Black beans and spinach provide lots of healthy nutrients in these delicious baked egg rolls. Rolling them up is a cinch, too.
—MELANIE SCOTT AMARILLO, TX
START TO FINISH: 30 MIN. • MAKES: 20 EGG ROLLS
2 cups frozen corn, thawed
1 can (15 ounces) black beans, rinsed and drained
1 package (10 ounces) frozen chopped spinach, thawed and squeezed dry
1 cup (4 ounces) shredded reduced-fat Mexican cheese blend
1 can (4 ounces) chopped green chilies, drained
4 green onions, chopped
1 teaspoon ground cumin
1/2 teaspoon chili powder
1/2 teaspoon pepper
20 egg roll wrappers
Cooking spray
Salsa and reduced-fat ranch salad dressing, optional
1. In a large bowl, combine the first nine ingredients.
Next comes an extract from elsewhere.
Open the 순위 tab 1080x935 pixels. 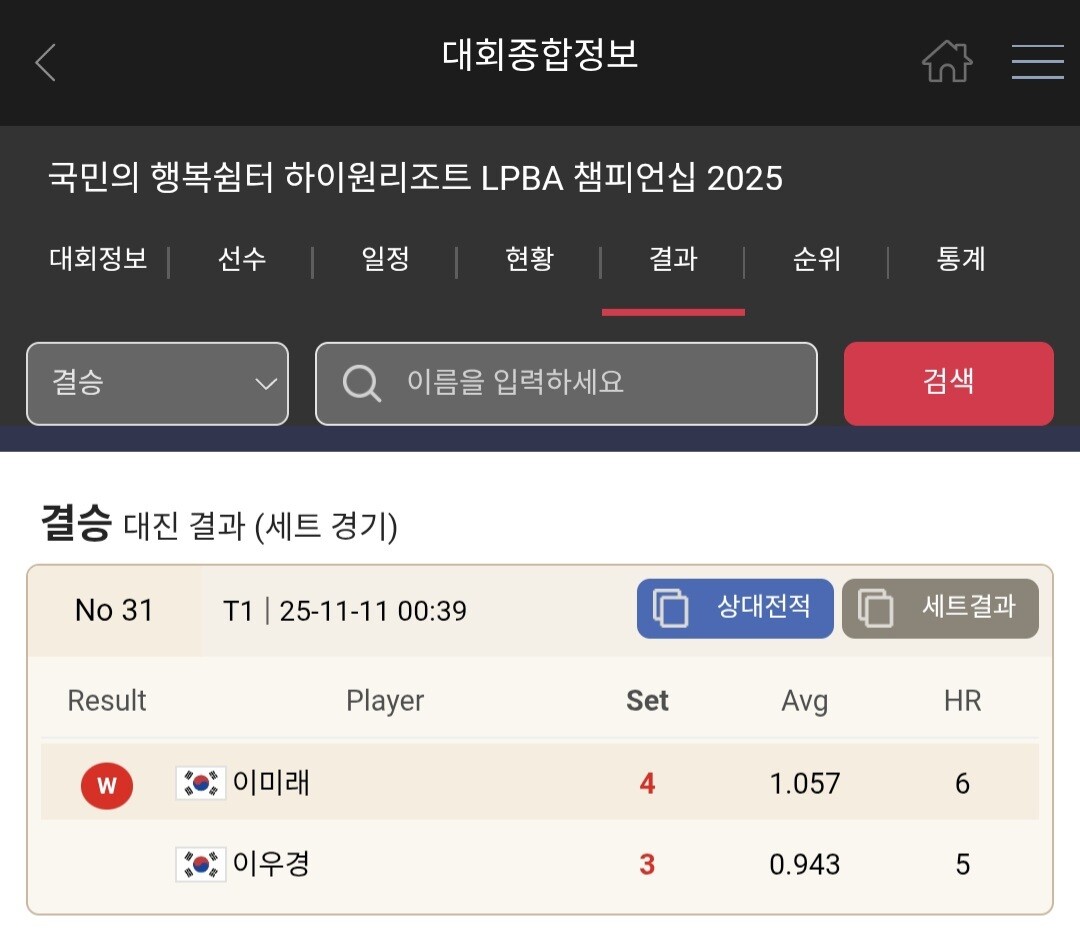coord(817,260)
Place 1/4 cup mixture in the center of one egg roll wrapper. (Keep remaining wrappers covered with a damp paper towel until ready to use.) Fold bottom corner over filling. Fold sides toward center over filling. Moisten remaining corner with water; roll up tightly to seal. Repeat.
2. Place seam side down on baking sheets coated with cooking spray. Spray tops of egg rolls with cooking spray. Bake at 425° for 10-15 minutes or until lightly browned. Serve warm with the salsa and dressing if desired. Refrigerate leftovers.
FREEZE OPTION Freeze cooled egg rolls in a freezer container, separating layers with waxed paper. To use, reheat rolls on a baking sheet in a preheated 350° oven until crisp and heated through.
PER SERVING 1 egg roll equals 147 cal., 2 g fat (1 g sat. fat), 7 mg chol., 298 mg sodium, 26 g carb., 2 g fiber, 7 g pro. Diabetic Exchanges: 1 1/2 starch, 1 lean meat.